An Explanation for some of the Heating of the Sun’s corona

(That should also be seen on other stars).

The Mystery

As everyone knows, the further you move away from something very hot, the cooler things should get. That’s how heat/radiation and thermodynamics works. The sun however (and possibly most other stars) seems to defy that rule. The temperature at the surface of the sun is up to 10,000 kelvin, but in the further out corona the temperatures appear to be in excess of 1 million kelvin (deduced from the degree of ionization of the atoms in the atmosphere – as detected from spectral lines). https://www.nasa.gov/feature/goddard/2018/nasa-s-parker-solar-probe-and-the-curious-case-of-the-hot-corona).

In the sun’s case, the strong gravity (30 times more at the surface than the Earth’s) and extreme pressure at the surface are a further reason why, as you move further away, things should get cooler. Things should progressively cool toward the background temperature of space, the cosmic microwave background’s near zero of 3 kelvin.

Proposed magnetic based explanations of Alfven waves, nanoflares and various forms of heat injection from the sun to its corona are being considered, but may not sum up to something sufficient to explain the heat problem (and in themselves require some explanations for their power).

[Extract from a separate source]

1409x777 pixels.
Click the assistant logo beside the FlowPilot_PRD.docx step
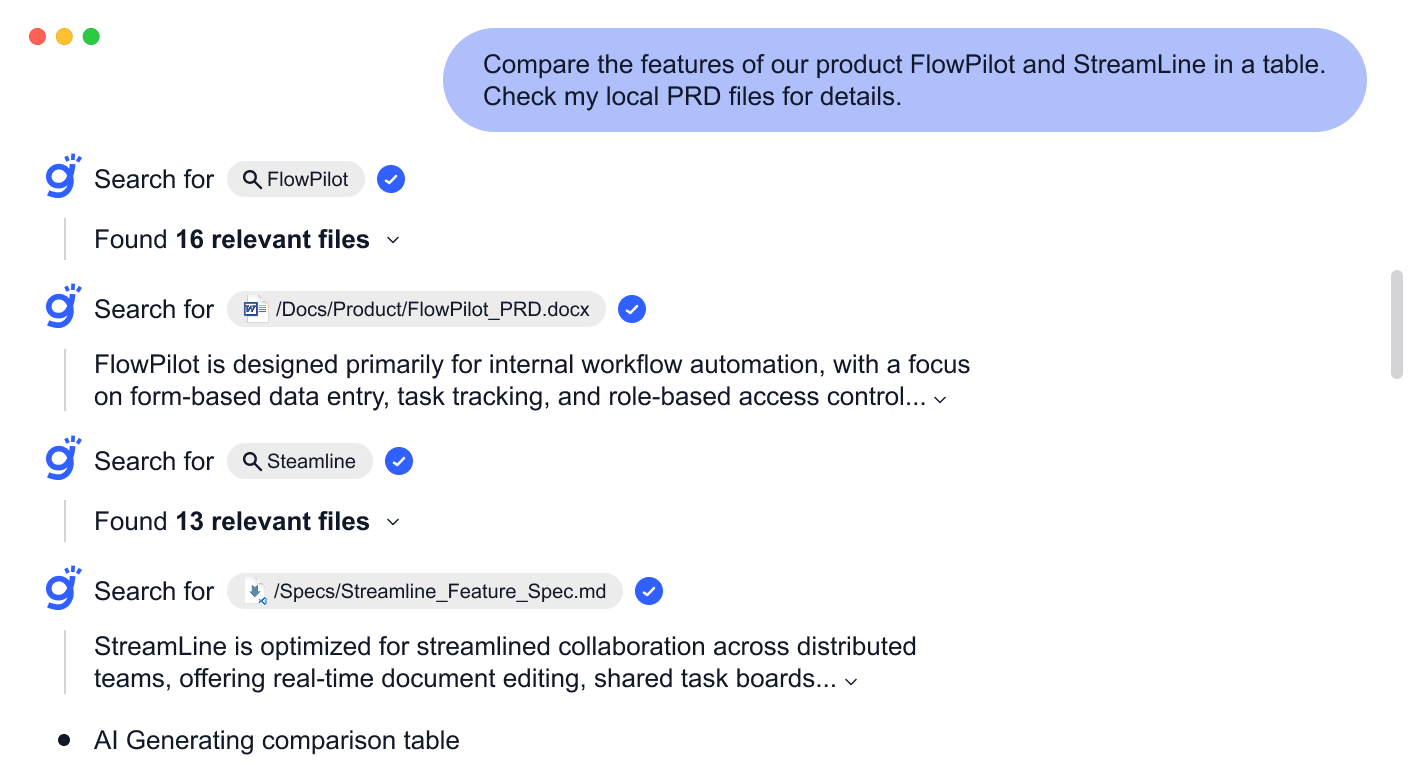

Likewise the sheer power of the outflowing solar (and stellar) winds and coronal mass ejections seems difficult to explain, given the power of the sun’s gravity.

Further observations

Recent observations show evidence for cool clumps and atoms within the corona (again mysterious given the surrounding heat/high temperature) and a variation in temperature between different materials/atoms and ions in the corona.

Considering all this, I propose an explanation that refers to basic physics (so it may apply to all hot stars) and is not dependent on the circumstantial characteristics of the sun.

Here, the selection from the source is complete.